SOURCE TEXT >>
Comment by topspin
5 days ago
From the blog: "Not surprising once you understand that slewing to a target significantly increases the number of pulses per second sent to the motors, and everything became just too much to handle for our little ESP32."
A hobby application of mine involves driving multiple steppers at high-ish frequencies, following sigmoid curves precisely and no tolerance for glitches, because the mass and the cost of the device(s) is too great to risk any failure in pulse output, and there is no feedback, so I must not suffer "missed" steps, glitches, etc. The big hammer that solves this is obviating the MCU core (ARM or otherwise,) in motion control and using timer peripherals with DMA.
Ultimately, I ended up turning to STM32G4 MCUs because of the ACT (advanced control timer) peripheral. These timers can generate arbitrary waveforms using DMA in a relatively simple manner: the ARM core and its code/RTOS/whatever can suffer whatever overload, priority inversion, sleep mode, etc. happens to emerge, and the timers are unaffected.
Today I would consider using RP2350 and the PIO peripheral, which is also capable of achieving this, I believe.
ESP32 has its MCPWM peripheral, but I determined that with MCPWM you can't do the sort of arbitrary acceleration/deceleration profiles I needed in a 100% "core-free" manner without either a.) cascading timers or b.) using interrupts. The former is, comparatively speaking, complex[1], and the later gets you back into the MCU core, and possible glitches[2]. With the ST ACT peripheral, the problem is self contained to one timer per motor: simple and straightforward. At least one of their MCUs has three of those timers (G474, in larger packages, for example.)
The other way to go is specialized motor driver ICs. Analog Devices, by way of their Trimanic line of devices and low cost breakout boards, has great products there, widely used with 3D printers, CNC and similar. The driver software is much more complex than my simple ACT peripheral solution, however.
[1] I know it's possible and others have done it. The ST peripheral is far easier to get working and get right, if you can deal with CMSIS and the ST reference manual.
[2] I know about interrupt priorities. I also know about code evolution, bugs and other ways that dealing in interrupt priorities can get fragile.
OnStepX is very much pulse based as far as I understand it. I haven't encountered offloading techniques like you mentioned yet. Since both motors support (multiturn) positon modes, it should be possible to completely forego the pulsebased approach and only drive the motors using regular (and less frequent in comparison to pulses) position instructions over CANBUS. I spent some time reading the code in OnStepX to understand how to implement it in this way but hooking it up in pulsemode was just too easy to get started.

WORK TASK >> In the stepper motor comment above, copy everything from "OnStepX is very" down to "to get started.", renaming "CANBUS" to "CAN bus" wherever it appears.

Pixel coordinate grounding records
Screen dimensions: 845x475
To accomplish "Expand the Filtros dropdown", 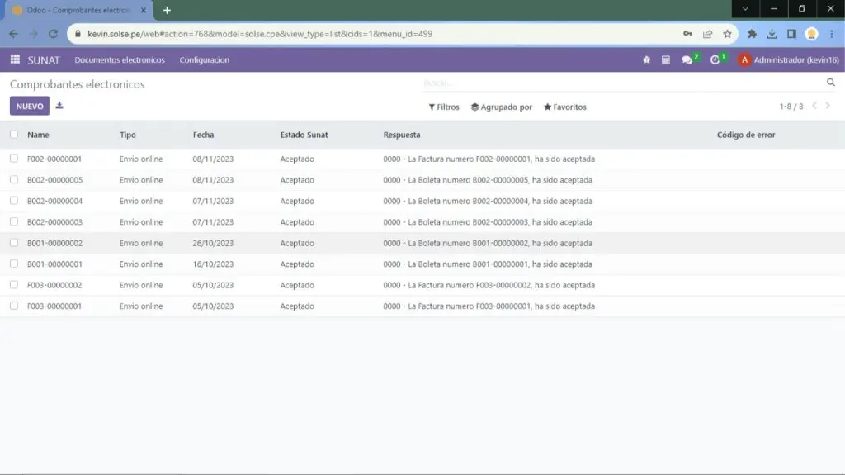I will [x=444, y=107].
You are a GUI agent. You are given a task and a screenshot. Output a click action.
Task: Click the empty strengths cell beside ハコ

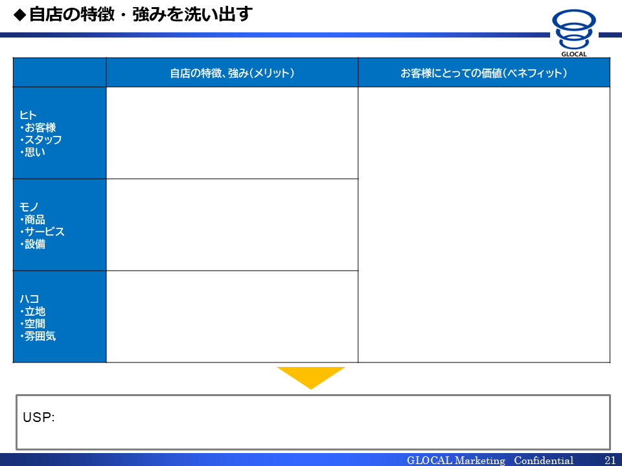232,316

SOLUTION TO THE EXERCISE >>
OnStepX is very much pulse based as far as I understand it. I haven't encountered offloading techniques like you mentioned yet. Since both motors support (multiturn) positon modes, it should be possible to completely forego the pulsebased approach and only drive the motors using regular (and less frequent in comparison to pulses) position instructions over CAN bus. I spent some time reading the code in OnStepX to understand how to implement it in this way but hooking it up in pulsemode was just too easy to get started.